Le Droit et la géométrie

Le Droit et la géométrie

Il fait frais, ce matin, sur les Bourses asiatiques. Tout particulièrement à Tokyo : voilà plusieurs jours que les commentateurs font état, avec un bel ensemble, des craintes liées « au ralentissement chinois et à l’Ukraine ». Wall Street était également morose hier soir, après des dégagements marqués en Europe, notamment en Allemagne – Chinois et Russes sont de bons clients de l’industrie teutonne… Bref, la chienlit qui agite les confins orientaux de l’Union finit, tardivement, par soulever des inquiétudes économiques, après que les observateurs patentés nous ont expliqué doctement que les Russes seraient les grands perdants d’une partition de l’Ukraine. A cause des sanctions terribles que l’Occident va leur infliger, en vertu des tables du droit constitutionnel. Selon lequel le coup d’Etat de Kiev a produit un gouvernement légal, mais un referendum d’autodétermination en Crimée serait totalement irrecevable. Autant autoriser le Texas à faire sécession, ou permettre au Conseil Régional de Bretagne de se fédérer avec le Pays de Galles. Faut pas charrier : il y a des limites aux droits des peuples à disposer d’eux-mêmes.

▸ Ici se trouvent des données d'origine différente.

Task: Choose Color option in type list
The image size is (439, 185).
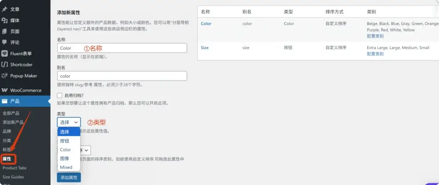Action: [66, 150]
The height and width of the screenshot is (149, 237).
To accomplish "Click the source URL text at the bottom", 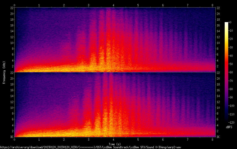I will coord(90,147).
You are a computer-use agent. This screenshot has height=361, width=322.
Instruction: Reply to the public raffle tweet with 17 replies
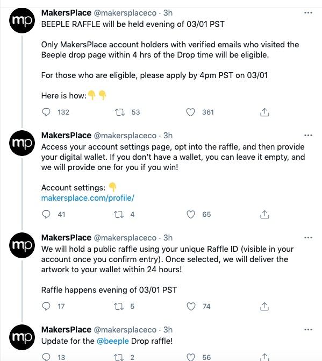(x=46, y=307)
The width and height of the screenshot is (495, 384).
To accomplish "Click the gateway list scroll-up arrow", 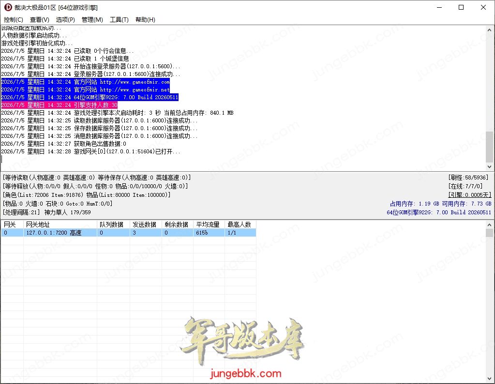I will [489, 225].
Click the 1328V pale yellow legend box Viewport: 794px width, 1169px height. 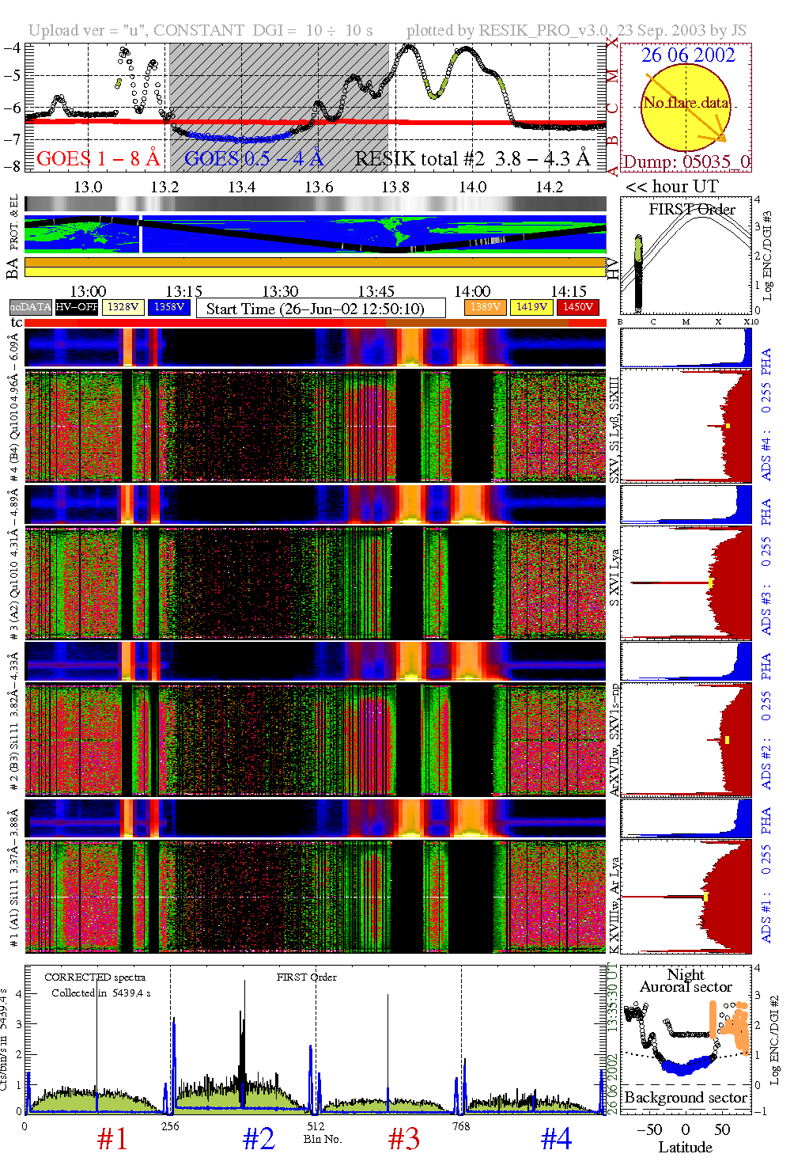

Nous saurons donc bientôt, après la consultation criméenne, si l’embrouille se résoudra grâce aux docteurs de la loi, ou par généraux d’armée interposés. En attendant, les Boursiers mouillent leurs braies, témoignant ainsi une confiance modérée dans le pouvoir apaisant du droit international à géométrie variable. Alors qu’ils peuvent se fier les yeux fermés à l’efficacité de leur justice interne. Voyez par exemple l’Angleterre : le marché de Londres n’a connu, hier, qu’une baisse modérée. Car la justice du pays est d’une fiabilité exemplaire : les banquiers de la City qui ont manipulé les taux d’intérêt, truandé les cours des devises, faussé le prix des matières premières et, d’une façon générale, celui de tout ce qui se cote sur un marché, eh bien ces malandrins vont être sévèrement sanctionnés. Il se pourrait même que leurs chefs de service se fassent gronder. En tout cas, il est question de leur sucrer les bonus faramineux qu’ils ont engrangés depuis six ans ! Ils pourraient même être privés de tickets-restaurant. On compatit sincèrement, tout en saluant la retenue de la justice britannique. Qui n’a pas réclamé l’intervention des armées de l’Otan contre la City, car la place financière jouit d’une très large autonomie au sein de la Couronne.

La recette du jour

Confiance et investissement

Aujourd’hui est un jour où vous déplorerez d’avoir investi votre confiance dans le droit international. Mais où vous ne regrettez pas d’avoir conservé vos lingotins et vos napoléons.